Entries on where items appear
◆ ◆ ◆ ◆ ◆

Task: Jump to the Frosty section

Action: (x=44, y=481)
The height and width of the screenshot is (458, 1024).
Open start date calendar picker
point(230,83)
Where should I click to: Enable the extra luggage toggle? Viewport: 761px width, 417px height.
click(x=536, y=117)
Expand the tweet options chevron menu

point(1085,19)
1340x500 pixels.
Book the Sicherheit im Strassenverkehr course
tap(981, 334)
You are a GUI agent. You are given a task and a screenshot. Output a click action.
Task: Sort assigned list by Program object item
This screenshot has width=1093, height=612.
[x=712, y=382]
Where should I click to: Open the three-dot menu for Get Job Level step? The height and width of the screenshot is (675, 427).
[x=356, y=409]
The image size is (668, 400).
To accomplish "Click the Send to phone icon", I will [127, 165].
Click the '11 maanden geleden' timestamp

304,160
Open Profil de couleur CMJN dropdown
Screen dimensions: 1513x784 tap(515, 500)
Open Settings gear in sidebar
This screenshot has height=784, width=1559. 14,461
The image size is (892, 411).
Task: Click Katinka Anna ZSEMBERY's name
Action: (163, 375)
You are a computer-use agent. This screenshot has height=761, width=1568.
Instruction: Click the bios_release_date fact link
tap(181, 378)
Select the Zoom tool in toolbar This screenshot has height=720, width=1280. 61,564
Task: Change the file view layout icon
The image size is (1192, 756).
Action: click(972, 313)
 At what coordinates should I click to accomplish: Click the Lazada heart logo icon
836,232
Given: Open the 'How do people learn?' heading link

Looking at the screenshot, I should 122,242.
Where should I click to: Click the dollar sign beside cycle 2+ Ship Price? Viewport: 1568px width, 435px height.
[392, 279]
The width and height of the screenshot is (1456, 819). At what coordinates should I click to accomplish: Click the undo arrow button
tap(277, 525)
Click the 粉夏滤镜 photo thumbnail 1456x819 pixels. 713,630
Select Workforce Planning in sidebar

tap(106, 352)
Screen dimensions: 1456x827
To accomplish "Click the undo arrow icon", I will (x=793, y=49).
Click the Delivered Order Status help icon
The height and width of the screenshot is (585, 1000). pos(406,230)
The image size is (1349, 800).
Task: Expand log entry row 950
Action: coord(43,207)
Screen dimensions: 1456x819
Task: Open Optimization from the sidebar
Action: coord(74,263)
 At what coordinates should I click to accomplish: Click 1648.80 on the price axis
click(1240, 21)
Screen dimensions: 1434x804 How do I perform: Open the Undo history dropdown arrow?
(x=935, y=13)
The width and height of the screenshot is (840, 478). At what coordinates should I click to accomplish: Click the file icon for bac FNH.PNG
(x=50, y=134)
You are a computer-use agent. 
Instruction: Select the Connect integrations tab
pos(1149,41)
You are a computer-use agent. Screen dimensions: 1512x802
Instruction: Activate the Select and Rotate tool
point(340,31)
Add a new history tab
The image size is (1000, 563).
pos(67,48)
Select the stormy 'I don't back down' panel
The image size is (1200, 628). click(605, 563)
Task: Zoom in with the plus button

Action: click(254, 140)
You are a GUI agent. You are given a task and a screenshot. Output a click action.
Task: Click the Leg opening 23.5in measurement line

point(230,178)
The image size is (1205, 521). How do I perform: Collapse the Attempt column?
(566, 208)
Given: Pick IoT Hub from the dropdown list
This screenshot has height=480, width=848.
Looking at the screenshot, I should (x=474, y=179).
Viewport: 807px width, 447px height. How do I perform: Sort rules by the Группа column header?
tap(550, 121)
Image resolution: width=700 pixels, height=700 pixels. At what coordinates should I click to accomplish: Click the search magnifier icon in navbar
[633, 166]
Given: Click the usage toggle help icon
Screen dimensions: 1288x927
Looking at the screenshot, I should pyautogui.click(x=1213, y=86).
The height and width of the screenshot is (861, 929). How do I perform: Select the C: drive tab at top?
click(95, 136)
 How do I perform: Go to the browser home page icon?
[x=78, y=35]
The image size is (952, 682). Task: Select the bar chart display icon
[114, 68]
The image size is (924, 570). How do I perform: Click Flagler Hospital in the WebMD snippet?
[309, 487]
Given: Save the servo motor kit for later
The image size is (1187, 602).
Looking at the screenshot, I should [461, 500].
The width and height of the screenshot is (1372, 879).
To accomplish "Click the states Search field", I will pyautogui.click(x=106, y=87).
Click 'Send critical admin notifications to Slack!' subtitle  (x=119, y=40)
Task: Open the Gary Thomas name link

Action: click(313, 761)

◆ ◆ ◆ ◆ ◆

▸ **What to produce**
Write out everything from the start of the material down through the line containing "click(x=536, y=117)", switching "luggage" to "baggage" and leaving all else unchanged.

▸ **Result below**
Task: Jump to the Frosty section

Action: (x=44, y=481)
The height and width of the screenshot is (458, 1024).
Open start date calendar picker
point(230,83)
Where should I click to: Enable the extra baggage toggle? Viewport: 761px width, 417px height.
click(x=536, y=117)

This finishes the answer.